What’s in a neural network recommender

dimalvovs
The Startup
Published in
4 min readJun 18, 2019

Item Based Collaborative Filtration (IBCF) algorithm has received the “test of time” acknowledgement in 2017, a year later than AlphaGo Master, Google’s neural network (NN) that can learn to play Go won one of the brightest human Go players, Lee Sedol.

At work I always love to choose the simple algorithms over the more complicated ones — when both perform similarly — simpler algorithms take less time to run and to implement, but now can not restrain from finding out how a basic NN autoencoder performs recommendations, given all the hype around NNs and deep learning in particular, and the availability of packages (read: tensorflow) that make it easy to implement NN models, from training to production.

Let’s see how a simple autoencoder (a neural network having as many inputs as outputs) competes with the classic IBCF algorithm.

We will use MovieLens 100K dataset, and we’ll use it in the the implicit mode, meaning that the recommender will predict, based on known movie ratings per user, what other movies a person would watch (or, strictly speaking, rate).

To make the dataset correspond to implicit representation, the ratings are converted to 1 in case the was any rating and 0 otherwise. The term “interaction” is used further to describe the fact that user has rated a given movie.

Data is split into train and test, 80% and 20%.

Assessment of model performance is done by hiding one interaction from each users’ set of interactions, outputting k top recommendations, and evaluating an average hit rate at k (HR@k), HR = TP / P (in our setting P is always 1 since there is just 1 hidden interaction per user, and TP may be 1 or 0 depending on whether the hidden interaction is member of the recommended set of k items or not.

The chosen performance metric changed depending on the item that was hidden, so assessment of performance was performed 10 times for each model, and average HR@k reported.

Several helper functions (available here) are used to format data, assess performance, and make predictions:

  • makeRecommendlabTrainSets() formats data as user-item binary matrix, splits data into train and test sets;
  • maskInteraction() is used to drop one of user interactions to be able to reconstruct it later with a model, useful to assess model performance;
  • assessGuess() compares the actual dropped interaction with the list of interactions proposed by a model — IBCF, NN and a simple prediction with k most frequently occurring movies;
  • netPredictOne() is a wrapper function to make one prediction with the NN model, a bit redundant for this article, used as-is from my other project;

For the classic algorithm the item-item collaborative filtration algorithm from the R package recommenderlab is used with all default settings and for the NN model — a simple autoencoder with one hidden layer of size 1/3 of the input size, trained with keras.

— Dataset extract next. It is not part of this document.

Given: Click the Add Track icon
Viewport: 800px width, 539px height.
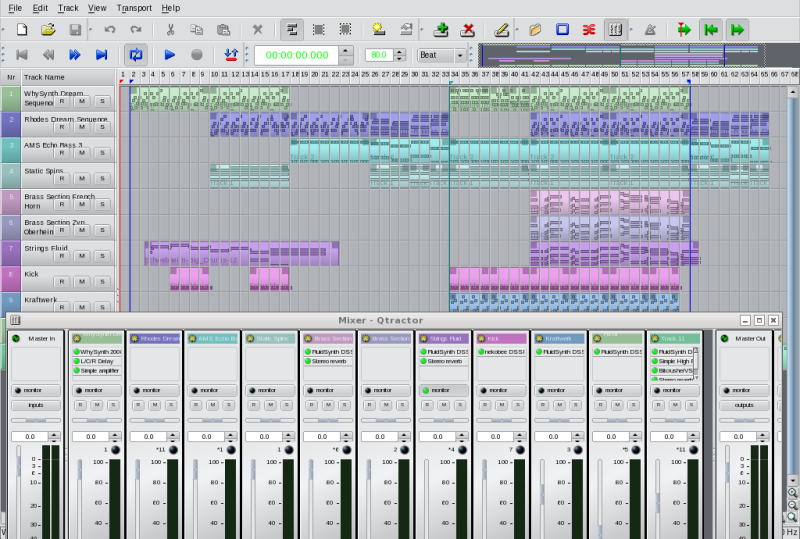Looking at the screenshot, I should click(441, 29).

In order to compare both models to the simplest alternative, a most frequent interactions model, MFM, was also assessed. All models predicted top k=10 interactions.

The complete code for reproducible results is available here.

NN model was the most accurate one, yielding HR@10 of 0.22, twice as much as the IBCF model (0.11), and almost 3 times the most frequent interaction model (0.08).

IBCF model recommendation accuracy corresponds to accuracy obtained on the same dataset by others. MF model had the least accuracy, as expected.

In our small experiment of comparing NN and IBCF models for implicit recommendations, NN performed surprisingly well, much better than the classic IBCF model. However, no data cleansing took place at all, and no various distance measure tried for IBCF model. Also, no hyper parameter tuning took place except for size of the hidden layer or 1/3 the inputs size, which worked best in previous experience.

When training the NN model, the testing and validation sets were equal as the data set is quite small, but not using the test set during the training and stopping when train error did not improve yielded same results.

Usually I am quite sceptical about using neural networks for learning on anything else than machine-generated data (image/video/sound), but given how easy it is to feed auxiliary input data to neural networks and possibly further improve recommendation quality, it looks that neural networks have all chances to be even better recommenders.

--

--